Limitations of our post hoc study include the fact that it was based on a small cohort from a single tertiary care academic medical center in Boston. However, the smaller size allowed for extensive characterization of the cohort with more than 900 office visits and NT-proBNP concentrations tracked across all visits. Additionally, while the PROTECT risk score for predicting nonresponse was accurate and had excellent operating characteristics, our validation was retrospective rather than prospective. Lastly, this was not a prespecified analysis, thus our dataset was not specifically powered for the examination of nonresponse.
Despite our limitations, our results on the novel concept of nonresponse to HF therapy were consistent and robust across various modalities and show promise for improving the care and resource allocation in HF. Large prospective studies are needed to further explore this topic.

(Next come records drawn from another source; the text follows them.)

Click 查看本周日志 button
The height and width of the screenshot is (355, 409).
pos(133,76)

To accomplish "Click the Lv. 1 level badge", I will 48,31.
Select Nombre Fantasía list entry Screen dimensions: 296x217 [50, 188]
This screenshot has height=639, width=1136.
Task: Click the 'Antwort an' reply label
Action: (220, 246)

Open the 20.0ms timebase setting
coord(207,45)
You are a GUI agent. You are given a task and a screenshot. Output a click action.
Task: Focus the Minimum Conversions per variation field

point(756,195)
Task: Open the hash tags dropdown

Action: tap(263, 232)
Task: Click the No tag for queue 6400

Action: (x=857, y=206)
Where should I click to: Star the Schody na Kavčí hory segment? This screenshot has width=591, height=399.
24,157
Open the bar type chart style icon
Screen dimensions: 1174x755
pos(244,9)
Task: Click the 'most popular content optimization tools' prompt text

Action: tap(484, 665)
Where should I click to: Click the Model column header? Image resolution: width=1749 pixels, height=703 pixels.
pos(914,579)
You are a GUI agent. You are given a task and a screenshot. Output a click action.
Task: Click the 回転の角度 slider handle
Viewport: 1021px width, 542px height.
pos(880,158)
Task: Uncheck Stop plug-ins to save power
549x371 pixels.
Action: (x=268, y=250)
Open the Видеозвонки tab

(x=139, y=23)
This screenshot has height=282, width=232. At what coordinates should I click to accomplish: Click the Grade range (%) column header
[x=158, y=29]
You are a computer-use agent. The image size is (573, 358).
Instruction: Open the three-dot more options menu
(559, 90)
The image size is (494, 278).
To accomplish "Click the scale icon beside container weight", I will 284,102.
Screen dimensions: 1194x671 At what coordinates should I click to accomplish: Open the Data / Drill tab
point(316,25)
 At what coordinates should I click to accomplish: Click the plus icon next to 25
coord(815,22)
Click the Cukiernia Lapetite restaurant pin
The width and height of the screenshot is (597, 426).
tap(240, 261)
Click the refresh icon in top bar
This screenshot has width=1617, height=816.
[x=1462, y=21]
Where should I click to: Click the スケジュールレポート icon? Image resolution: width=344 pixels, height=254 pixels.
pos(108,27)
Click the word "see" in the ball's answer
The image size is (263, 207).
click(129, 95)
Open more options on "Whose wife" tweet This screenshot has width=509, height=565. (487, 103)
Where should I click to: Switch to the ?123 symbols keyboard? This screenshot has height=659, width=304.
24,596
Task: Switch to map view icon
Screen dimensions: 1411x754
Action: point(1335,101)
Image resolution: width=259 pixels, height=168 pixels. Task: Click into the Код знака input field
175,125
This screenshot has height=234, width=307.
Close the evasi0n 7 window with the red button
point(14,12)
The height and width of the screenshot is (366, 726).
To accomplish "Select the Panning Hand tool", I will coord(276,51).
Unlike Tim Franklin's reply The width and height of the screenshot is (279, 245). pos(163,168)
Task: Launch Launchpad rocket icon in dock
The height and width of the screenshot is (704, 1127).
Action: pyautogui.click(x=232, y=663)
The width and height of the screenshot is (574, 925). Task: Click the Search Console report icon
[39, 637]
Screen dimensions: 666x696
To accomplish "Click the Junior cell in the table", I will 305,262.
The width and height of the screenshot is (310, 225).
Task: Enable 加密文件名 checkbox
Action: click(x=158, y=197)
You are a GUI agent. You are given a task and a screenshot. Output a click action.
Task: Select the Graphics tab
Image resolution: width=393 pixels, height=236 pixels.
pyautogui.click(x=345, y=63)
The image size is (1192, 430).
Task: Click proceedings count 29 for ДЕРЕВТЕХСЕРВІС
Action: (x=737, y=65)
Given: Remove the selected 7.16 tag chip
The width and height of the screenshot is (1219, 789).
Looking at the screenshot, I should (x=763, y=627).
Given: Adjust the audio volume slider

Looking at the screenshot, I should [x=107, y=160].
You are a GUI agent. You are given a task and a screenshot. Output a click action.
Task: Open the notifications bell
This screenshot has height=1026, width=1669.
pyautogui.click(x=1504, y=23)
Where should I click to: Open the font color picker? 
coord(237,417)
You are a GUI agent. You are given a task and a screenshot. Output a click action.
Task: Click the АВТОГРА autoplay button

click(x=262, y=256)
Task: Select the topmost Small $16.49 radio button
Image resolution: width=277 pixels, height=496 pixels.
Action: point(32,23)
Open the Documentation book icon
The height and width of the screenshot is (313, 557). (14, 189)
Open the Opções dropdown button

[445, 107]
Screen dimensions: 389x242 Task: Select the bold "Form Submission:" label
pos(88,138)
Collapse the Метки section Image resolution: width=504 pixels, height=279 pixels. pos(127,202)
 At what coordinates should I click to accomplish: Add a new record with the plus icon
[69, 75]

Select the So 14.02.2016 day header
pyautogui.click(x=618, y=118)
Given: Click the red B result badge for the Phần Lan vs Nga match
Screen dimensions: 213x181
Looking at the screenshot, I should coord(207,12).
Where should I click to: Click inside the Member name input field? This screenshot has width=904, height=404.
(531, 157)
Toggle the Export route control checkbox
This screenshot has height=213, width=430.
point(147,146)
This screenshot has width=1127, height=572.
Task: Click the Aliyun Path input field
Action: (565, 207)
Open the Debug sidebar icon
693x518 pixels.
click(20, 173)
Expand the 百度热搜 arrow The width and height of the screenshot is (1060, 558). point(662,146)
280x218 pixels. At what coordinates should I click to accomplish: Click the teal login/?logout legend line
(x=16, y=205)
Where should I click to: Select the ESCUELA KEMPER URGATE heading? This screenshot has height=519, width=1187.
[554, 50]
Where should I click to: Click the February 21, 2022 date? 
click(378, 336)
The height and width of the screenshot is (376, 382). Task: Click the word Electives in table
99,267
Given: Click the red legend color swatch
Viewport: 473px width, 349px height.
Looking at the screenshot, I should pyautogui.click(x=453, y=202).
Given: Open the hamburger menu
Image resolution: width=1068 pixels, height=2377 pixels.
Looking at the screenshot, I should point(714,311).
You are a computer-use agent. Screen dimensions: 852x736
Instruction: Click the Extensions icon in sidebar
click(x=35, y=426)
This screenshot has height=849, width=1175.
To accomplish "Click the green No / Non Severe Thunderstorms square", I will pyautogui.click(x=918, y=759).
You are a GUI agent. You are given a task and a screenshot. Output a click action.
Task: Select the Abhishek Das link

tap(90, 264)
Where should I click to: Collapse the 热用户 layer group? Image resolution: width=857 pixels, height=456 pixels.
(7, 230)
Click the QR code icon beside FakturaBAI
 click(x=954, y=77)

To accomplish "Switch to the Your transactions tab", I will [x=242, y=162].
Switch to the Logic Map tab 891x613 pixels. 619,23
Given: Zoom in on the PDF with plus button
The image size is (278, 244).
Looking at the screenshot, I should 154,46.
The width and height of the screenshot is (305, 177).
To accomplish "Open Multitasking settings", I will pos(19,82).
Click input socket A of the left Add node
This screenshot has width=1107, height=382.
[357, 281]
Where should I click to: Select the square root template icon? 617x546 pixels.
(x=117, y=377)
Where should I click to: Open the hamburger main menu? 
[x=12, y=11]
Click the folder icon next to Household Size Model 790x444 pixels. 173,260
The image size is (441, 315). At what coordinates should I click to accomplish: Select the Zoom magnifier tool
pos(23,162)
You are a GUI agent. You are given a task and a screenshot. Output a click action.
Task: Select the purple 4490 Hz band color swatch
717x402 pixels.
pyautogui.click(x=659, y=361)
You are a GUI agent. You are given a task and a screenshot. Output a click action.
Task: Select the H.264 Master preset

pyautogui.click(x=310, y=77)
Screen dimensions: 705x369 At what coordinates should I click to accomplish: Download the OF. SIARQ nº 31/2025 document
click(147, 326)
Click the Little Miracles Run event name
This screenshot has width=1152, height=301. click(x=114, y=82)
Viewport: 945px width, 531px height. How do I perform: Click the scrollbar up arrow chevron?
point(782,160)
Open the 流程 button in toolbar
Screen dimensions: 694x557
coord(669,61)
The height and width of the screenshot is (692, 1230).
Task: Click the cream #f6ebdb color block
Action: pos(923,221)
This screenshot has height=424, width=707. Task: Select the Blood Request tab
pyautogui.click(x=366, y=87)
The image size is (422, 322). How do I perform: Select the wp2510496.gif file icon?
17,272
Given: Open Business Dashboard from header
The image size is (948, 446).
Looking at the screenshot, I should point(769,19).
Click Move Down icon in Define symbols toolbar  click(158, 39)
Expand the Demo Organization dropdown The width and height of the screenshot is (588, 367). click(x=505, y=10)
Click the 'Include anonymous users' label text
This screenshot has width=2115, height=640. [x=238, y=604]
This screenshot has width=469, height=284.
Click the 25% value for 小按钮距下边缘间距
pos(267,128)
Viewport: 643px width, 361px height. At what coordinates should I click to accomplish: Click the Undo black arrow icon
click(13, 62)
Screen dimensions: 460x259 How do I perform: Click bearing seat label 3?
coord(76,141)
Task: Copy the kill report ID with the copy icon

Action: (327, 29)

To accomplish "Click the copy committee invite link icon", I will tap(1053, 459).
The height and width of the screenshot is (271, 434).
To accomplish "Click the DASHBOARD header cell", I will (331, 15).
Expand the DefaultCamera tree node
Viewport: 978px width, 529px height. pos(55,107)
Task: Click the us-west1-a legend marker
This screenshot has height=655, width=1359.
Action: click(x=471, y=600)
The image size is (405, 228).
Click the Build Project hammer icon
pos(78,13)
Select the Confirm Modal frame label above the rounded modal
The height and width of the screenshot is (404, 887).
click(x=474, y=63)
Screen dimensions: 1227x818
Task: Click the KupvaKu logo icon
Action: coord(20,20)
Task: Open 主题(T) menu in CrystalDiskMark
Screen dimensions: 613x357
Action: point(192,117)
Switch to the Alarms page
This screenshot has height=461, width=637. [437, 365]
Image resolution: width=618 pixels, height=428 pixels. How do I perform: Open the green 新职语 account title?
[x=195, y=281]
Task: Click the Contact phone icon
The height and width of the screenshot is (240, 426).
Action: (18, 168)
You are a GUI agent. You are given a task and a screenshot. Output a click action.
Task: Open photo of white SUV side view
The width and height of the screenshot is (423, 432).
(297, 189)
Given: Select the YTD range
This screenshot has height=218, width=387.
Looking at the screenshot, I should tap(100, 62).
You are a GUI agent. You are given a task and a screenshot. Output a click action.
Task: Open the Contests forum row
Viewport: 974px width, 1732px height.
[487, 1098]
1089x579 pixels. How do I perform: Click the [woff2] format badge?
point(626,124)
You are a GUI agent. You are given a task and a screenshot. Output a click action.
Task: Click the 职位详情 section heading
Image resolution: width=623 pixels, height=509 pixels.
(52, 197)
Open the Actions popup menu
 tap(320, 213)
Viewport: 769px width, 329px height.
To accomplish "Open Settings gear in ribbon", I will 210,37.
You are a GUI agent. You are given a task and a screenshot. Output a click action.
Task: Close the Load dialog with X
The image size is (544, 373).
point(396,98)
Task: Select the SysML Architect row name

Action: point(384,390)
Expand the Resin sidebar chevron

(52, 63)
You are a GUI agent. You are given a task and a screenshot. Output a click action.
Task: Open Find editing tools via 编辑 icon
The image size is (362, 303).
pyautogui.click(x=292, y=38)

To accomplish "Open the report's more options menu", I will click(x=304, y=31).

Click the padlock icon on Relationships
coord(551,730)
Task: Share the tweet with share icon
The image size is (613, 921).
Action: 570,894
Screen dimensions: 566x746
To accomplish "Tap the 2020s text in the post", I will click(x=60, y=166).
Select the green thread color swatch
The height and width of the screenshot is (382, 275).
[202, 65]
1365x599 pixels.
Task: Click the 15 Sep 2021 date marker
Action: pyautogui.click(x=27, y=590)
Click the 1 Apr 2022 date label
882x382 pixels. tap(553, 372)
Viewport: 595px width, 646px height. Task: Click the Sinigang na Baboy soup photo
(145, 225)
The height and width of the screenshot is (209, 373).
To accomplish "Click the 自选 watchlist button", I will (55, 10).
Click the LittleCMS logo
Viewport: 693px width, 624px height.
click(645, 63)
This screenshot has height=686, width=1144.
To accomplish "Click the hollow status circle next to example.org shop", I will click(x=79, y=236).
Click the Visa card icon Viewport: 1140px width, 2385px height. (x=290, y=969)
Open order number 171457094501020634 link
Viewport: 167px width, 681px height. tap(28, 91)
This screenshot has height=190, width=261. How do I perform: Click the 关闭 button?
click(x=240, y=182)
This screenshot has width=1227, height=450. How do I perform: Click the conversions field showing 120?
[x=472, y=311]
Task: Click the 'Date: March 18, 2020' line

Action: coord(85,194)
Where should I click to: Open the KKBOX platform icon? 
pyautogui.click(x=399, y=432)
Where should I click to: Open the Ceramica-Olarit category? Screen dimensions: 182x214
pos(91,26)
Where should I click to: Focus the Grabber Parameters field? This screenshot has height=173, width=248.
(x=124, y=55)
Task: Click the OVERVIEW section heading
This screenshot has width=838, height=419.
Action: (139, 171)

Funding: This work was supported in part by Roche Diagnostics Corporation (Indianapolis, IN). The sponsor had no role in design, data collection, analysis, manuscript preparation, interpretation, or decision to submit the manuscript for publication. Drs Rehman, Mohammed, Bhardwaj, and Gaggin are supported by the Dennis and Marilyn Barry Cardiology Fellowship (Boston, MA); Dr Gaggin is supported by the Ruth and James Clark Fund for Cardiac Research Innovation (Boston, MA); and Dr Januzzi is supported in part by the Roman W. DeSanctis Clinical Scholar Endowment (Boston, MA).
Relationship with Industry: None of the authors have any disclosures other than Dr Januzzi, who reports receiving compensation in the form of grant support (Roche Diagnostics, Siemens, Critical Diagnostics, and BRAHMS, GmBH).